Aku berkesempatan menjadi salah satu Fellow Indonesia School on Internet Governance. Sebuah kegiatan daring berupa diskusi tata Kelola internet terutama yang ada di Indonesia. Banyak hal menarik yang didapatkan disini, diantaranya mengenai digitalisasi dan hak untuk tidak terkoneksi.
Soal digitalisasi, harusnya masyarakat dimudahkan untuk mengakses berbagai jenis layanan hanya dari satu tempat. Pemerintah sudah memiliki banyak data rakyatnya, untuk apa meminta formulir yang harus diisi? Lebih baik apabila masyarakat disodorkan data lalu memilih dan memilah mana yang sesuai dengan dirinya. Kalua semuanya mengisi dari awal, apa bedanya dengan konvensional?
Hak Tidak Terkoneksi
Memiliki akses internet adalah hak masyarakat, sebaliknya pun begitu. Masalah keamanan data di Indonesia sering disoroti di tengah masifnya perkembangan layanan digital yang disediakan oleh pemerintah.
Masalah lainnya terkait dengan infrastruktur yang ada dan kesiapan masyarakat dengan disrupsi ini. Pandemi memang membawa masyarakat untuk lebih melek digital, tapi apakah ini artinya semua lapisan sudah cakap teknologi?
Indonesia adalah negara kepulauan yang memiliki ragam geografis yang berbeda dan infrastruktur yang tidak sama, termasuk di bidang internet. Tidak semua tempat memiliki akses internet yang cepat. Tidak semua masyarakat juga familiar dengan gawai meskipun sudah melewati pandemi.

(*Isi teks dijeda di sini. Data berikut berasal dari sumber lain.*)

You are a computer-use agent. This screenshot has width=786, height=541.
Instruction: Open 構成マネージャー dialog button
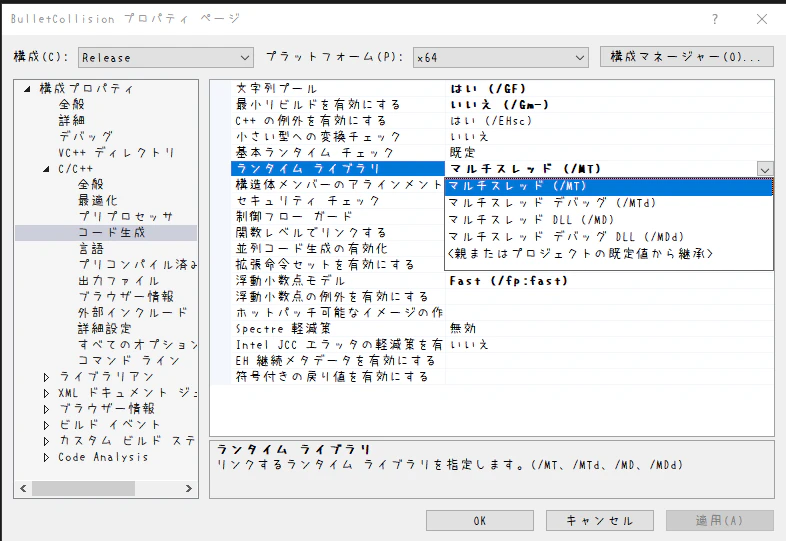tap(686, 57)
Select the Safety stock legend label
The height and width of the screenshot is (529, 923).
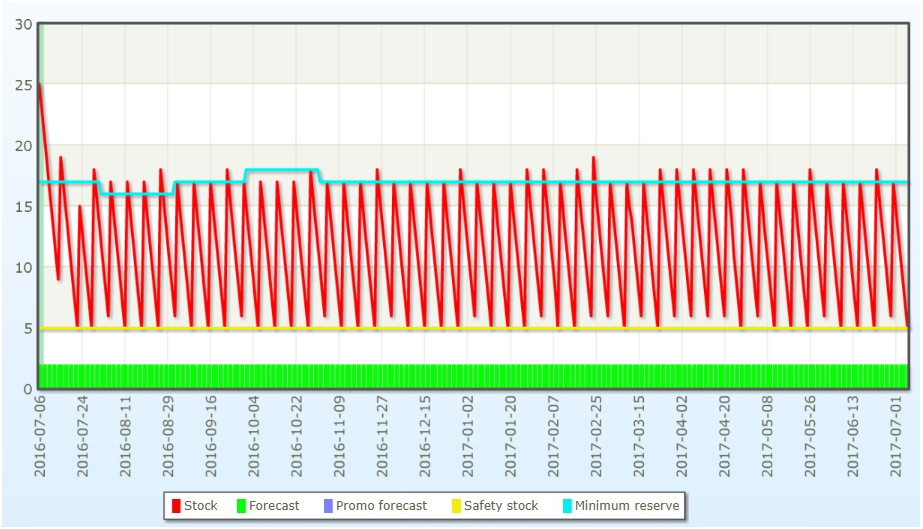pyautogui.click(x=500, y=506)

Tujuan digitalisasi adalah memudahkan. Lalu, kalau di lapangan malah menyusahkan untuk apa diteruskan?
Pemerintah harus lebih memerhatikan mengenai kebijakan digitalisasi di masyarakat. Indonesia memang akan memasuki bonus demografi, namun bukan berarti teknologi merata di semua tempat.
Berikan opsi kepada masyarakat untuk tidak terkoneksi, tawarkan kepada mereka layanan konvensional. Kalau ternyata konvensional lebih, kenapa harus digital? Toh, memudahkan yang diinginkan untuk masyarakat, bukan pelayanan masyarakat kan?
Tidak Perlu Jadi Pelopor
Disrupsi teknologi terus bergerak dengan sangat cepat. Indonesia adalah negara yang kompetitif, tentu tidak ingin tertinggal dengan perlombaan ini. Sayangnya, kadangkala kita terlalu tinggi memasang target. Kita selalu ingin menjadi yang paling depan di perlombaan yang garis start pun tidak di barisan depan.

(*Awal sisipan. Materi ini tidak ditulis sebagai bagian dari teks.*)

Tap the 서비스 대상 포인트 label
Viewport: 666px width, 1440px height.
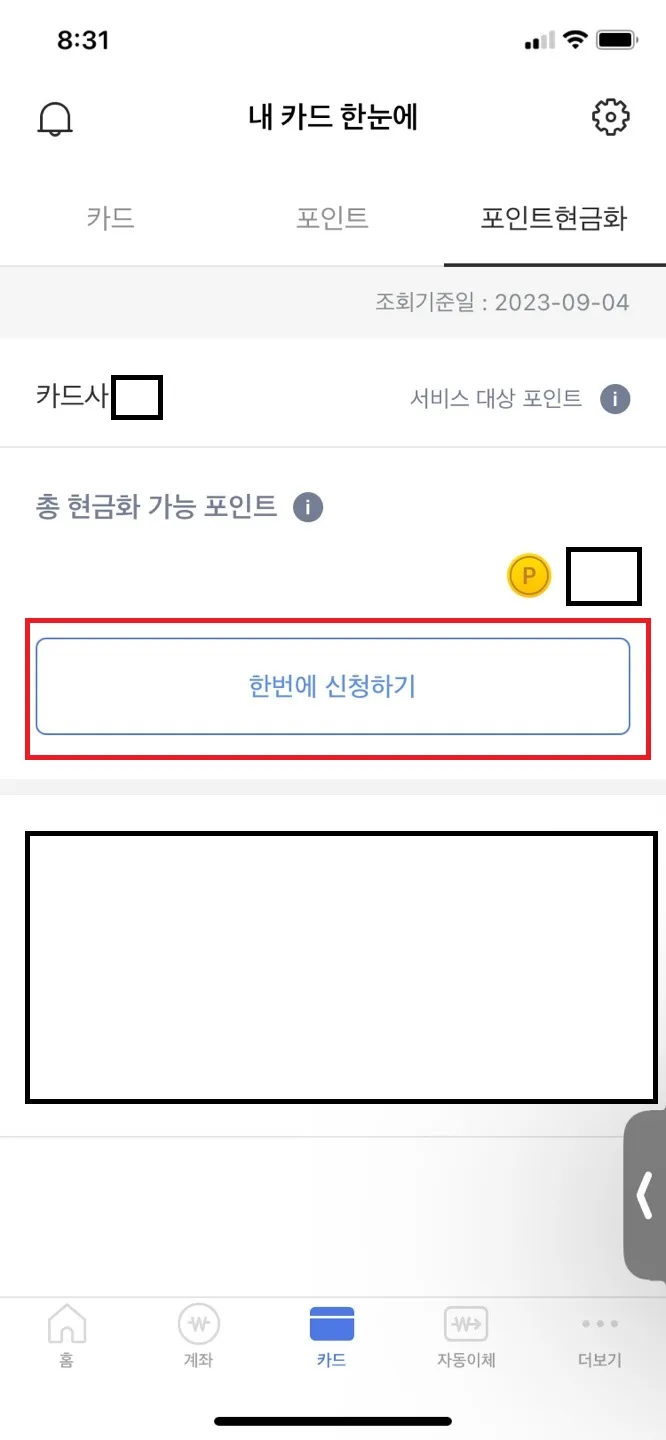pos(496,398)
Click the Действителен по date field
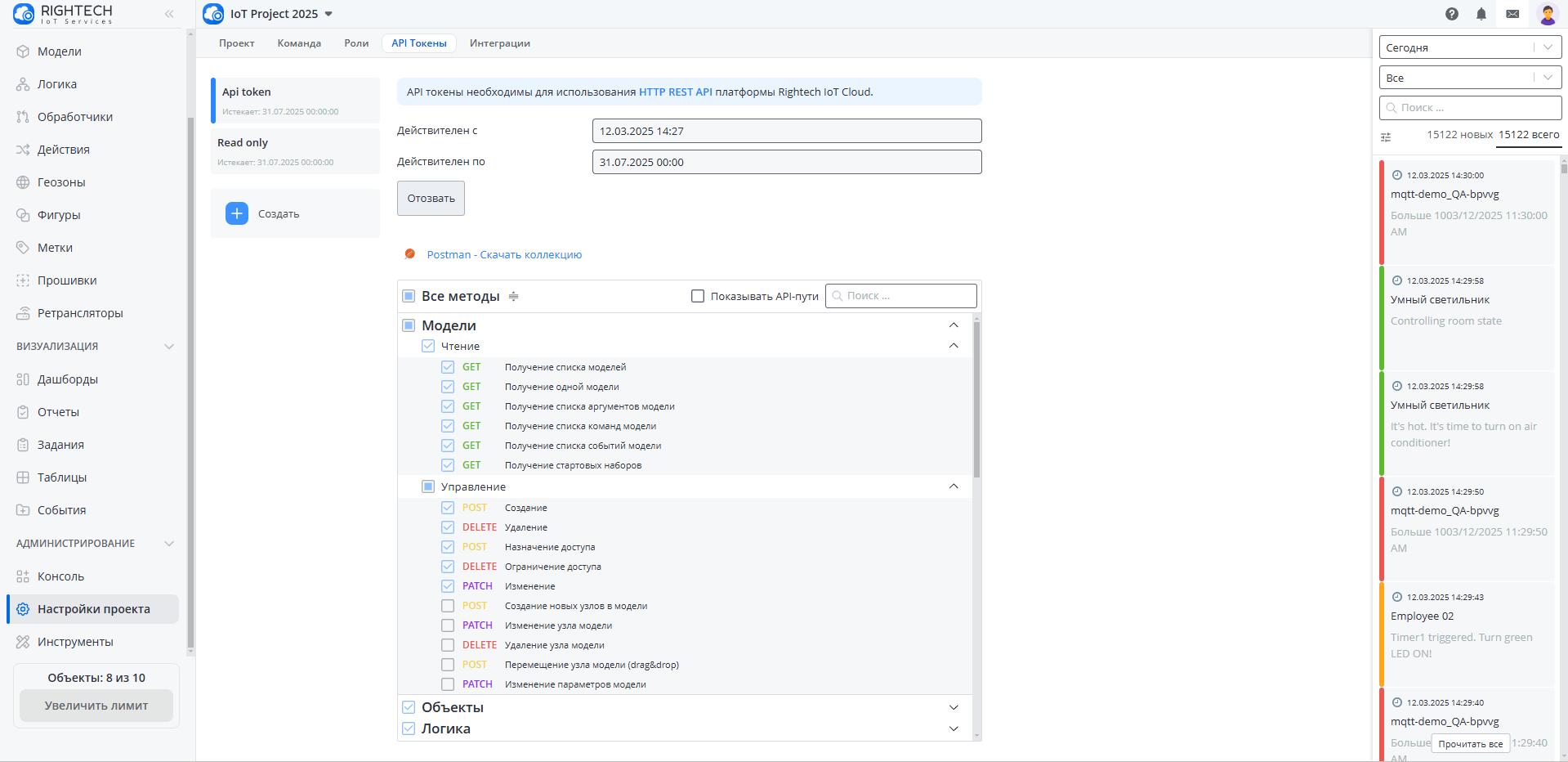Screen dimensions: 1568x762 pyautogui.click(x=786, y=162)
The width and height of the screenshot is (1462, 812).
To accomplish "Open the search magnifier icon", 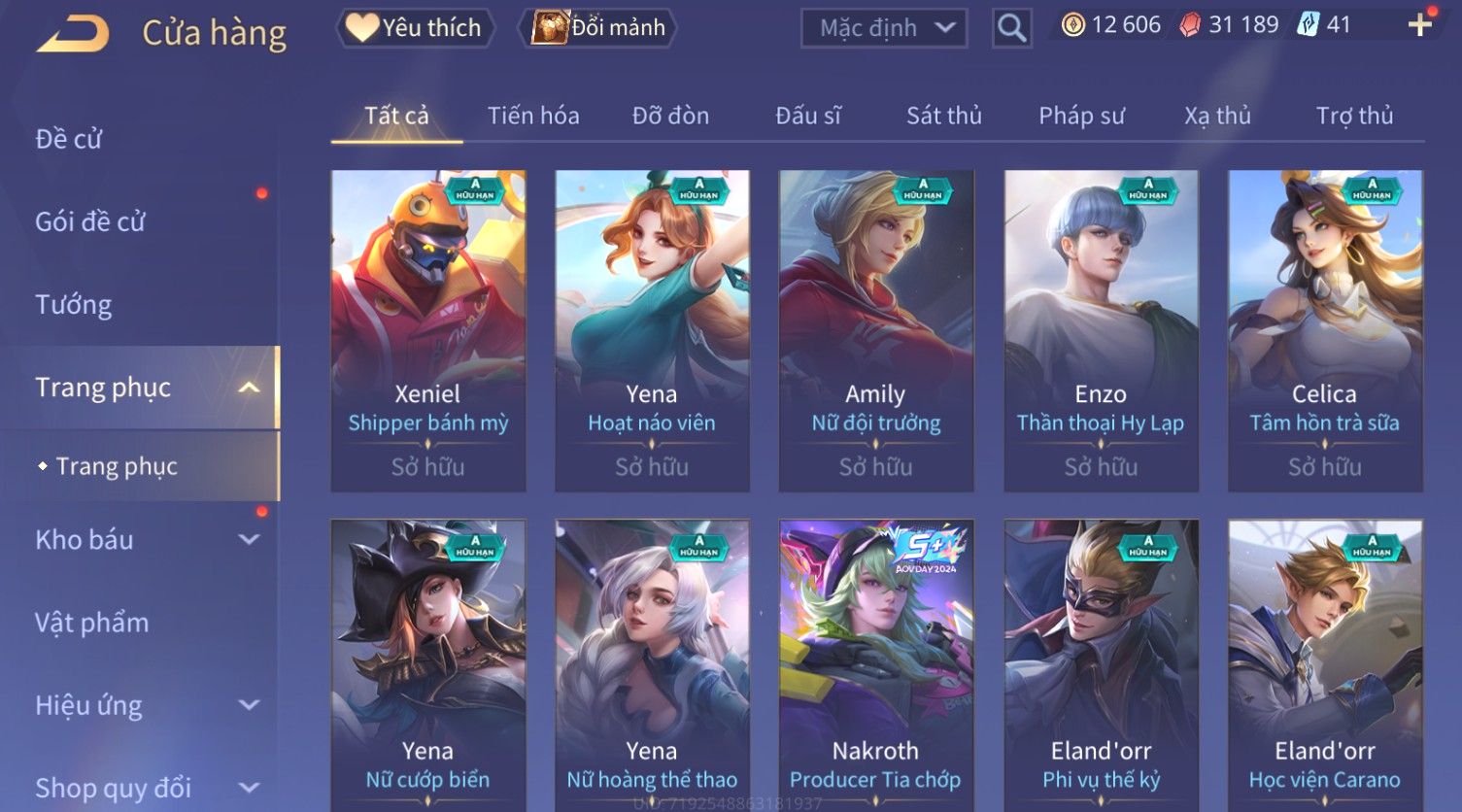I will tap(1011, 28).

Ambil contoh di bidang kecerdasan buatan. Teknologi yang berkembang makin hari makin canggih. Indonesia tidak perlu membuat teknologi tandingan dengan embel-embel “Buatan Anak Negeri”. Kita cukup mengembangkan teknologi yang sudah ada untuk membuatnya sesuai dengan kebutuhan dalam negeri.
Jangan sampai terlalu ngotot untuk menciptakan teknologi tandingan dan bertarung di area yang tidak bisa kita gapai. Untuk apa?
Kesimpulan
Akhirnya, digitalisasi hadir untuk memudahkan masyarakat. Teknologi yang ada harusnya memudahkan umat manusia dalam melakukan kegiatan sehari-hari. Internet hadir untuk mengoneksikan yang jauh menjadi dekat. Menginformasikan hal terkini dalam waktu sepersekian detik.
Kalau ternyata koneksi yang ada malah menyulitkan, untuk apa diteruskan?